O visual do game é belíssimo, com cenários detalhados e modelos de personagem muito bem feitos. Cada arte, seja com renderização in-game ou cutscene, foi feita com uma dose perceptível de cuidado e atenção.

A ambientação é outro fator importante, visto que as fases devem e são diferentes entre si, cada uma com suas próprias mecânicas, segredos e ambientes únicos que nos proporcionam diferentes sentimentos e experiências conforme onde estamos. Os gráficos foram adaptados para uma visão mais afastada e, apesar de não representarem o que há de mais real hoje em dia, cumprem seu papel na premissa do jogo.

Desempenho

Não foram percebidas quedas de frames ou travamentos que pudessem influenciar o jogador. O loading inicial para entrar na missão é bem demorado, mas isso é compensado com o carregamento instantâneo de checkpoints, mecânica muito utilizada após se habituar ao jogo. Contudo, Shadow Tactics não é de todo leve, exigindo certa potência para ser . Isso se deve ao fato da intensa movimentação da câmera e do número de elementos presentes em cada cenário.

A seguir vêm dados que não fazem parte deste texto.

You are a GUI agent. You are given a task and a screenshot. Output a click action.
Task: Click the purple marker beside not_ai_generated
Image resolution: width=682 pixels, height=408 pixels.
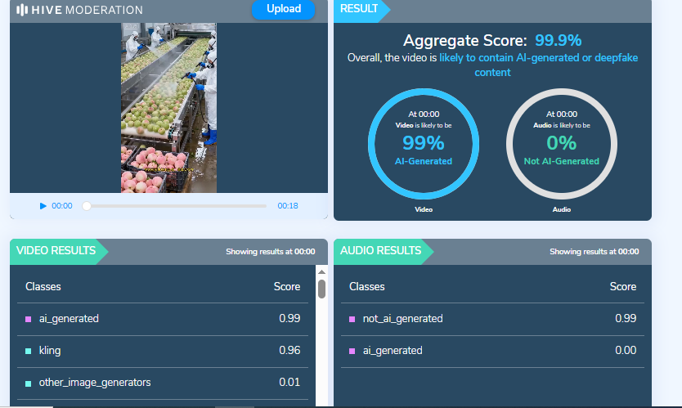tap(352, 319)
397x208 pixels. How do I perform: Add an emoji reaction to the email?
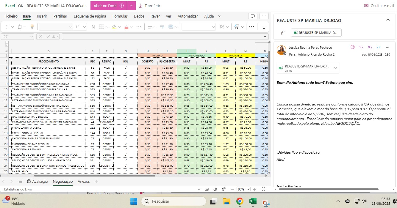pyautogui.click(x=353, y=47)
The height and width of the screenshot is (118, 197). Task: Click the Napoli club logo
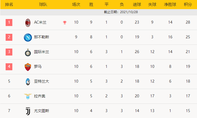28,38
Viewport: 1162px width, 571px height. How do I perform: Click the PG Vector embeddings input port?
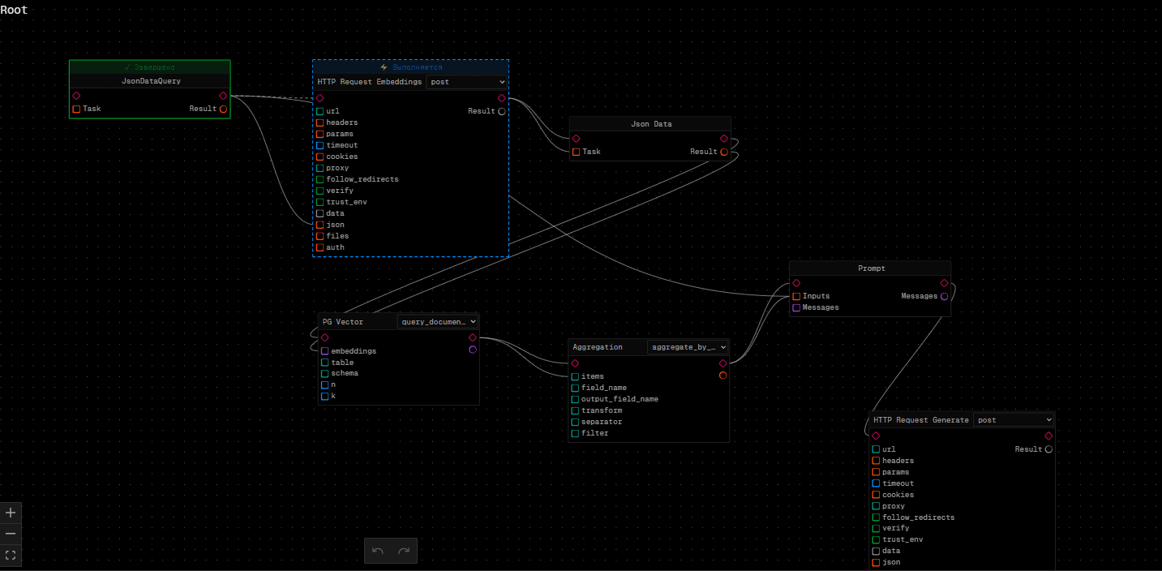(324, 351)
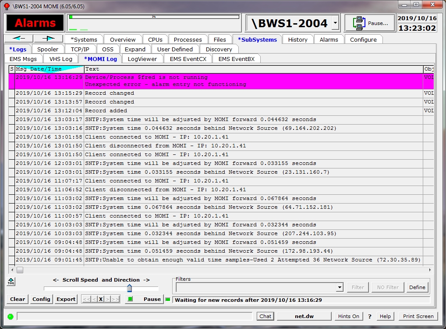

Art © by Mimimi Productions

Análise — Shadow Tactics: Blades of the Shogun (PC)

Shadow Tactics é um jogo de estratégia furtiva em tempo real, que nos situa em meio ao período Edo, importante e rico momento da história japonesa. Somos apresentados a cinco protagonistas, cada um com suas forças e fraquezas, que lutam por um bem maior: a paz no Japão. Com uma jogabilidade fluída, um visual belíssimo e uma trilha sonora importante para o ritmo de jogo, Shadow Tactics veio para reviver um gênero de games há muito ignorado, mas nunca esquecido.

Exigindo muita atenção e precisão, o título coroa-se não só como um dos mais fiéis ao gênero real time strategy, mas também como o melhor de seu estilo presente no mercado. Graças à Mimimi Productions, que já trabalha em uma sequência de Desperados, é aguardado que muitos outros “Shadow Tactics” apareçam em um futuro próximo e que, juntos, revivam por completo um dos melhores gêneros dos videogames.

Avaliação do jogo segundo o autor da análise: 9/10 — Ótimo
Análise produzida com cópia digital adquirida pelo próprio autor.